Create your backups based on docker labels

Project description

pipeline status coverage report Version status

Docker volume dump

A tool to help archive data from container running in a docker container.

  • Database backup support for Postgresql, Mysql/Mariadb: it create a backup in the container through docker API, then retrieves data to save it in a proper place.
  • rsync volume data: it introspect container and rsync all declared local volume and bind mount points.

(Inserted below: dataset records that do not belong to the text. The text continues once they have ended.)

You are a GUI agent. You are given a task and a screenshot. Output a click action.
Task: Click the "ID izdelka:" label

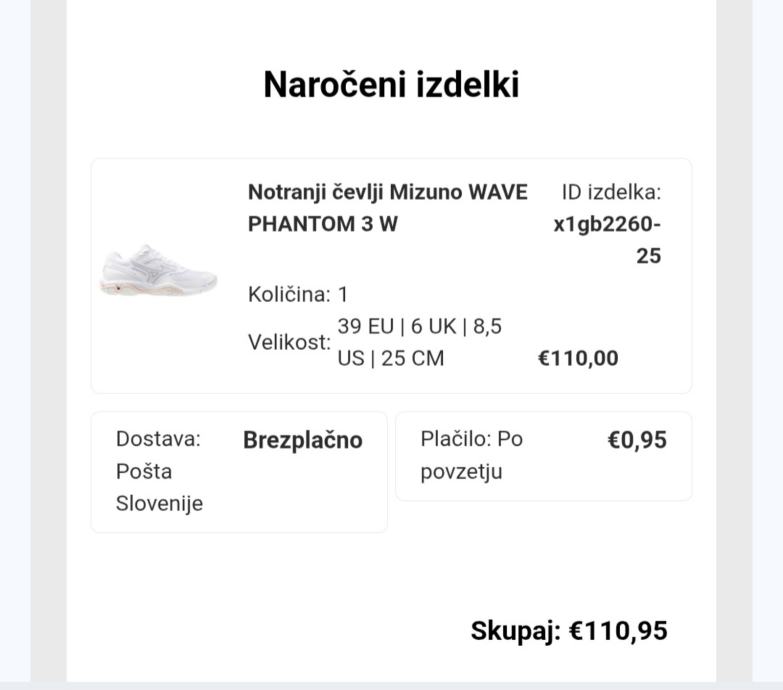tap(611, 192)
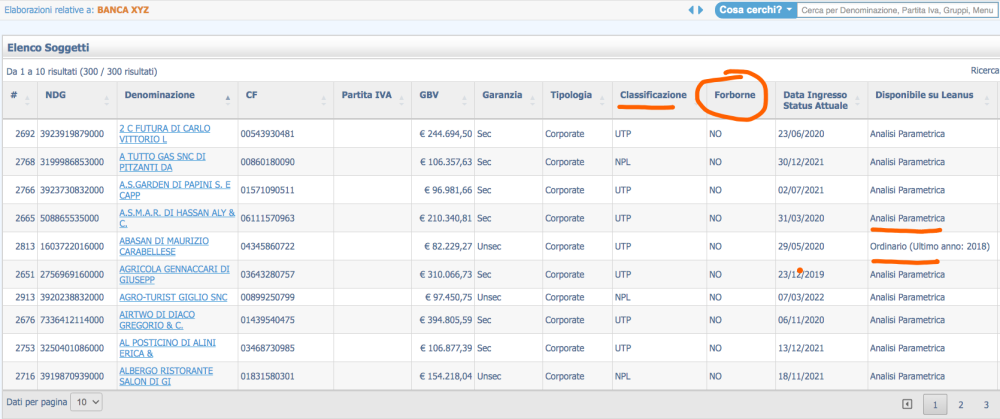Screen dimensions: 1000x419
Task: Click the Classificazione column header
Action: tap(653, 95)
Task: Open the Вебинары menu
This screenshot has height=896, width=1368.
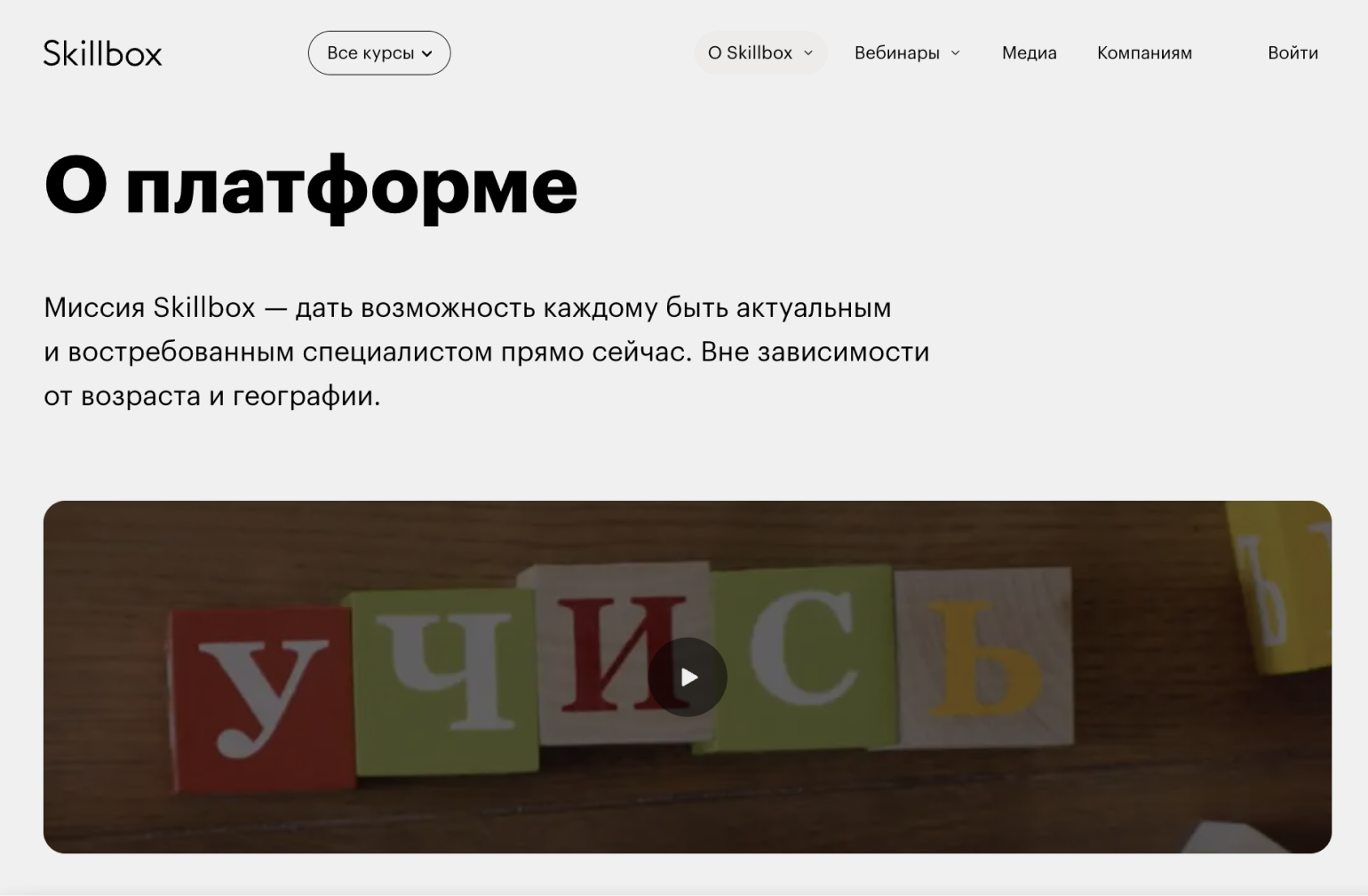Action: (x=896, y=53)
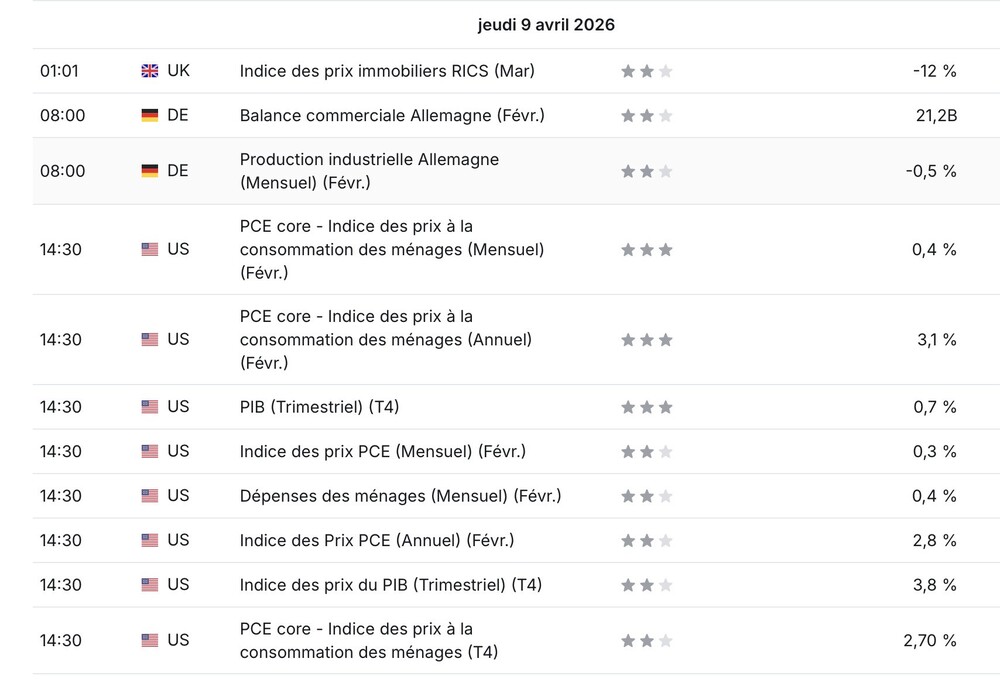Open Indice des prix immobiliers RICS (Mar)
This screenshot has height=679, width=1000.
[x=387, y=71]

note: at the moment it's not possible to backup a database and rsync those volumes.

Usage

Using docker

docker run registry.gitlab.com/micro-entreprise/docker-volume-dump archive --help

For instance if you want to create dumps from different postgresql container in a docker swarm environment this would looks likes:

docker service create \
          -d \
          --mode global \
          --name pgsql-dumps \
          --restart-condition none \
          --mount type=bind,src=/path-to-dump-storage/,dst=/backups \
          --mount type=bind,src=/var/run/docker.sock,dst=/var/run/docker.sock \
          --mount type=bind,src=/path-to-config-directory/,dst=/etc/archiver \
          --network sentry_internal \
          --with-registry-auth registry.gitlab.com/micro-entreprise/docker-volume-dump \
          archive -f /etc/archiver/logging.json -r -s '{"label": ["docker-volume-dump.project='$PROJECT'","docker-volume-dump.environment='$ENVIRONMENT'"]}'

This script require access to the docker daemon to query docker labels. It must be launched on each host using --mode global.

Using python

pip install docker-volume-dump
archive --help

Configuration

The main idea is to tell the container how to manage its backups using docker labels, you can set following labels.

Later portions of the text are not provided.